* ASSIGNMENT *
With nothing added and nothing dropped, write out all of the entries below.

[[ RECORDS PROVIDED, beginning ]]

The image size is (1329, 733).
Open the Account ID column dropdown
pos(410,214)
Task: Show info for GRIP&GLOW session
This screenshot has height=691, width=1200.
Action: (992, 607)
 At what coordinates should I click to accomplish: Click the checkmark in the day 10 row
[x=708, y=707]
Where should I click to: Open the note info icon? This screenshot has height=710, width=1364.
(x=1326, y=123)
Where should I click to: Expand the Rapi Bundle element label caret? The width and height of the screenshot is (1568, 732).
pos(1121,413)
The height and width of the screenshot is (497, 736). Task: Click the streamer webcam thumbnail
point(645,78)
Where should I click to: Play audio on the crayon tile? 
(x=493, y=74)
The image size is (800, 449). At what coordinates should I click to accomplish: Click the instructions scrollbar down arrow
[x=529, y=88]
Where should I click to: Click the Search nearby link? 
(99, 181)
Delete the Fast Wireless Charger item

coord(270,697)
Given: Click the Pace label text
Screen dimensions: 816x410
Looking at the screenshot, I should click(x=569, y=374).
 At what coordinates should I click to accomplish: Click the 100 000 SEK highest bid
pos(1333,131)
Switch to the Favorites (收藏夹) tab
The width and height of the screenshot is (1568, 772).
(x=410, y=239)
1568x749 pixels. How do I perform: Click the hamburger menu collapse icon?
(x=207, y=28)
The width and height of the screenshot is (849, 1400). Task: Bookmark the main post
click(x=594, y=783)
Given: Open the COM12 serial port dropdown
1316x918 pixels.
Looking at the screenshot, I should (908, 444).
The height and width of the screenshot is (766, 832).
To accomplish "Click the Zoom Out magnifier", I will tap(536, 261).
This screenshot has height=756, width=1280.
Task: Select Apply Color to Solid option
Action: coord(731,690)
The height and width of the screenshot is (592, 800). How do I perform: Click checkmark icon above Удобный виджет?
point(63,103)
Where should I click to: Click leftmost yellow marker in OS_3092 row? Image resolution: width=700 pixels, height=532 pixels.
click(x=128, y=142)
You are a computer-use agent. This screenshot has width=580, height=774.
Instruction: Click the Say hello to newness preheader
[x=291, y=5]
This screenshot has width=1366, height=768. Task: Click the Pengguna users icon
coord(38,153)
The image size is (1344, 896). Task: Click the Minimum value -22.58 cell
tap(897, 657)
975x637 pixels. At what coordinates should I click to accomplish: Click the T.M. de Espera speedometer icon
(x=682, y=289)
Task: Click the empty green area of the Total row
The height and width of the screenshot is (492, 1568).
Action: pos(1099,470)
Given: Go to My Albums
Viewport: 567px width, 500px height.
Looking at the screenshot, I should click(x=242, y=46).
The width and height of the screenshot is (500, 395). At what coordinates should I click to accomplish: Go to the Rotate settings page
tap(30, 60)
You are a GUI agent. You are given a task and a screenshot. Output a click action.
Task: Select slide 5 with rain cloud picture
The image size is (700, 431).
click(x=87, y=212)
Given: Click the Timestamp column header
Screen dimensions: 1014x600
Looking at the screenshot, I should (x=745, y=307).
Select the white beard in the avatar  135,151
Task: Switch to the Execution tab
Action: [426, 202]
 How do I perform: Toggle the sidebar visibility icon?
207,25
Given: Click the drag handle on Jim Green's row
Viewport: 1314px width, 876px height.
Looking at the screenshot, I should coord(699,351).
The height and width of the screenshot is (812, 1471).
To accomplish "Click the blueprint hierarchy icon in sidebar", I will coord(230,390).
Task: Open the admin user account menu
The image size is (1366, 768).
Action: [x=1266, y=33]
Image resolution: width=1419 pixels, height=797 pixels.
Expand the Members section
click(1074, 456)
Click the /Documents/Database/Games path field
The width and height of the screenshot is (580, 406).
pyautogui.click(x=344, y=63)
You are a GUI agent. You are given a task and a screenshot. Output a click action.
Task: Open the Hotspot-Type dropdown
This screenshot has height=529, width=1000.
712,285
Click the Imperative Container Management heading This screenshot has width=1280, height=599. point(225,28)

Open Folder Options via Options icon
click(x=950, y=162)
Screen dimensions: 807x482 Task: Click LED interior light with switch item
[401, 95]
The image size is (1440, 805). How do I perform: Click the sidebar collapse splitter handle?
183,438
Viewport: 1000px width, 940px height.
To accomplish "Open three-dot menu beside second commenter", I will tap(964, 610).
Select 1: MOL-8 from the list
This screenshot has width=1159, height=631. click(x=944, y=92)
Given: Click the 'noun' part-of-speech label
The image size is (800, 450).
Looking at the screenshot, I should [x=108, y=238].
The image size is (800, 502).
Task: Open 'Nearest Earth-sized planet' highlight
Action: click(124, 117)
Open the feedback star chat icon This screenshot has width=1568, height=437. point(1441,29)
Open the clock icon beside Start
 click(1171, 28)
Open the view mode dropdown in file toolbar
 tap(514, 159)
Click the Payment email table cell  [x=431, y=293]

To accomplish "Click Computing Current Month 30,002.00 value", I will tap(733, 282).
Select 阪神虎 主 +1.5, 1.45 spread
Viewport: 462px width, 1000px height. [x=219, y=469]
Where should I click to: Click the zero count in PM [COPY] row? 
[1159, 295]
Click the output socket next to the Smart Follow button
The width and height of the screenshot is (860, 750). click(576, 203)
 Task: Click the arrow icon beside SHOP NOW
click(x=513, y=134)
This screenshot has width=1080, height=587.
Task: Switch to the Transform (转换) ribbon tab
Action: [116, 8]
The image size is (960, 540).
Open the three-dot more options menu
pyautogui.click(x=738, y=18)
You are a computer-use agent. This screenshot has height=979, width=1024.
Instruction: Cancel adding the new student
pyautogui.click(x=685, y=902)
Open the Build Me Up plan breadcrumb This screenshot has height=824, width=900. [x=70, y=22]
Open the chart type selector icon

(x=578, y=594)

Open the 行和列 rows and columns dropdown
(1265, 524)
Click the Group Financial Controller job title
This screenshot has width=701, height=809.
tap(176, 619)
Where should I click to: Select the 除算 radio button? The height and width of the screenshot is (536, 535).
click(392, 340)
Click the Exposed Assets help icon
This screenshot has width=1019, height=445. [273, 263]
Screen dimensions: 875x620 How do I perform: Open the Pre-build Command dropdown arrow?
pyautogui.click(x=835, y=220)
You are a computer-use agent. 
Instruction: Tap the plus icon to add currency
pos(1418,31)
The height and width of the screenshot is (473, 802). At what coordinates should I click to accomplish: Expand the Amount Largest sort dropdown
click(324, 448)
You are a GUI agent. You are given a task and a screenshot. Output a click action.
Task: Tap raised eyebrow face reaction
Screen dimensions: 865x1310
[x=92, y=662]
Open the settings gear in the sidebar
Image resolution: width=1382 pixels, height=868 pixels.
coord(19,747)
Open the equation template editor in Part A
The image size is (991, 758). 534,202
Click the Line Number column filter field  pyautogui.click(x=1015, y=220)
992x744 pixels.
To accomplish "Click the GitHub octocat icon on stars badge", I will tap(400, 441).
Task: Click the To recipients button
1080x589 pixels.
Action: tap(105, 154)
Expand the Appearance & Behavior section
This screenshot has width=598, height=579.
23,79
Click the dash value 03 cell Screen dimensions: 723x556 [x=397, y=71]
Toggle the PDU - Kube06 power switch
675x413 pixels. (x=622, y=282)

[[ RECORDS PROVIDED, end ]]

* EXERCISE RESPONSE *
The image size is (1329, 733).
Open the Account ID column dropdown
pos(410,214)
Task: Show info for GRIP&GLOW session
This screenshot has height=691, width=1200.
Action: (992, 607)
 At what coordinates should I click to accomplish: Click the checkmark in the day 10 row
[x=708, y=707]
Where should I click to: Open the note info icon? This screenshot has height=710, width=1364.
(x=1326, y=123)
Where should I click to: Expand the Rapi Bundle element label caret? The width and height of the screenshot is (1568, 732).
pos(1121,413)
The height and width of the screenshot is (497, 736). Task: Click the streamer webcam thumbnail
point(645,78)
Where should I click to: Play audio on the crayon tile? 
(x=493, y=74)
The image size is (800, 449). At what coordinates should I click to accomplish: Click the instructions scrollbar down arrow
[x=529, y=88]
Where should I click to: Click the Search nearby link? 
(99, 181)
Delete the Fast Wireless Charger item

coord(270,697)
Given: Click the Pace label text
Screen dimensions: 816x410
Looking at the screenshot, I should click(x=569, y=374).
 At what coordinates should I click to accomplish: Click the 100 000 SEK highest bid
pos(1333,131)
Switch to the Favorites (收藏夹) tab
The width and height of the screenshot is (1568, 772).
(x=410, y=239)
1568x749 pixels. How do I perform: Click the hamburger menu collapse icon?
(x=207, y=28)
The width and height of the screenshot is (849, 1400). Task: Bookmark the main post
click(x=594, y=783)
Given: Open the COM12 serial port dropdown
1316x918 pixels.
Looking at the screenshot, I should (908, 444).
The height and width of the screenshot is (766, 832).
To accomplish "Click the Zoom Out magnifier", I will tap(536, 261).
This screenshot has height=756, width=1280.
Task: Select Apply Color to Solid option
Action: coord(731,690)
The height and width of the screenshot is (592, 800). How do I perform: Click checkmark icon above Удобный виджет?
point(63,103)
Where should I click to: Click leftmost yellow marker in OS_3092 row? Image resolution: width=700 pixels, height=532 pixels.
click(x=128, y=142)
You are a computer-use agent. This screenshot has width=580, height=774.
Instruction: Click the Say hello to newness preheader
[x=291, y=5]
This screenshot has width=1366, height=768. Task: Click the Pengguna users icon
coord(38,153)
The image size is (1344, 896). Task: Click the Minimum value -22.58 cell
tap(897, 657)
975x637 pixels. At what coordinates should I click to accomplish: Click the T.M. de Espera speedometer icon
(x=682, y=289)
Task: Click the empty green area of the Total row
The height and width of the screenshot is (492, 1568).
Action: pos(1099,470)
Given: Go to My Albums
Viewport: 567px width, 500px height.
Looking at the screenshot, I should click(x=242, y=46).
The width and height of the screenshot is (500, 395). At what coordinates should I click to accomplish: Go to the Rotate settings page
tap(30, 60)
You are a GUI agent. You are given a task and a screenshot. Output a click action.
Task: Select slide 5 with rain cloud picture
The image size is (700, 431).
click(x=87, y=212)
Given: Click the Timestamp column header
Screen dimensions: 1014x600
Looking at the screenshot, I should (x=745, y=307).
Select the white beard in the avatar  135,151
Task: Switch to the Execution tab
Action: [426, 202]
 How do I perform: Toggle the sidebar visibility icon?
207,25
Given: Click the drag handle on Jim Green's row
Viewport: 1314px width, 876px height.
Looking at the screenshot, I should coord(699,351).
The height and width of the screenshot is (812, 1471).
To accomplish "Click the blueprint hierarchy icon in sidebar", I will coord(230,390).
Task: Open the admin user account menu
The image size is (1366, 768).
Action: [x=1266, y=33]
Image resolution: width=1419 pixels, height=797 pixels.
Expand the Members section
click(1074, 456)
Click the /Documents/Database/Games path field
The width and height of the screenshot is (580, 406).
pyautogui.click(x=344, y=63)
You are a GUI agent. You are given a task and a screenshot. Output a click action.
Task: Open the Hotspot-Type dropdown
This screenshot has height=529, width=1000.
712,285
Click the Imperative Container Management heading This screenshot has width=1280, height=599. point(225,28)

Open Folder Options via Options icon
click(x=950, y=162)
Screen dimensions: 807x482 Task: Click LED interior light with switch item
[401, 95]
The image size is (1440, 805). How do I perform: Click the sidebar collapse splitter handle?
183,438
Viewport: 1000px width, 940px height.
To accomplish "Open three-dot menu beside second commenter", I will tap(964, 610).
Select 1: MOL-8 from the list
This screenshot has width=1159, height=631. click(x=944, y=92)
Given: Click the 'noun' part-of-speech label
The image size is (800, 450).
Looking at the screenshot, I should [x=108, y=238].
The image size is (800, 502).
Task: Open 'Nearest Earth-sized planet' highlight
Action: click(124, 117)
Open the feedback star chat icon This screenshot has width=1568, height=437. point(1441,29)
Open the clock icon beside Start
 click(1171, 28)
Open the view mode dropdown in file toolbar
 tap(514, 159)
Click the Payment email table cell  [x=431, y=293]

To accomplish "Click Computing Current Month 30,002.00 value", I will tap(733, 282).
Select 阪神虎 主 +1.5, 1.45 spread
Viewport: 462px width, 1000px height. [x=219, y=469]
Where should I click to: Click the zero count in PM [COPY] row? 
[1159, 295]
Click the output socket next to the Smart Follow button
The width and height of the screenshot is (860, 750). click(576, 203)
 Task: Click the arrow icon beside SHOP NOW
click(x=513, y=134)
This screenshot has width=1080, height=587.
Task: Switch to the Transform (转换) ribbon tab
Action: [116, 8]
The image size is (960, 540).
Open the three-dot more options menu
pyautogui.click(x=738, y=18)
You are a computer-use agent. This screenshot has height=979, width=1024.
Instruction: Cancel adding the new student
pyautogui.click(x=685, y=902)
Open the Build Me Up plan breadcrumb This screenshot has height=824, width=900. [x=70, y=22]
Open the chart type selector icon

(x=578, y=594)

Open the 行和列 rows and columns dropdown
(1265, 524)
Click the Group Financial Controller job title
This screenshot has width=701, height=809.
tap(176, 619)
Where should I click to: Select the 除算 radio button? The height and width of the screenshot is (536, 535).
click(392, 340)
Click the Exposed Assets help icon
This screenshot has width=1019, height=445. [273, 263]
Screen dimensions: 875x620 How do I perform: Open the Pre-build Command dropdown arrow?
pyautogui.click(x=835, y=220)
You are a computer-use agent. 
Instruction: Tap the plus icon to add currency
pos(1418,31)
The height and width of the screenshot is (473, 802). At what coordinates should I click to accomplish: Expand the Amount Largest sort dropdown
click(324, 448)
You are a GUI agent. You are given a task and a screenshot. Output a click action.
Task: Tap raised eyebrow face reaction
Screen dimensions: 865x1310
[x=92, y=662]
Open the settings gear in the sidebar
Image resolution: width=1382 pixels, height=868 pixels.
coord(19,747)
Open the equation template editor in Part A
The image size is (991, 758). 534,202
Click the Line Number column filter field  pyautogui.click(x=1015, y=220)
992x744 pixels.
To accomplish "Click the GitHub octocat icon on stars badge", I will tap(400, 441).
Task: Click the To recipients button
1080x589 pixels.
Action: tap(105, 154)
Expand the Appearance & Behavior section
This screenshot has width=598, height=579.
23,79
Click the dash value 03 cell Screen dimensions: 723x556 [x=397, y=71]
Toggle the PDU - Kube06 power switch
675x413 pixels. (x=622, y=282)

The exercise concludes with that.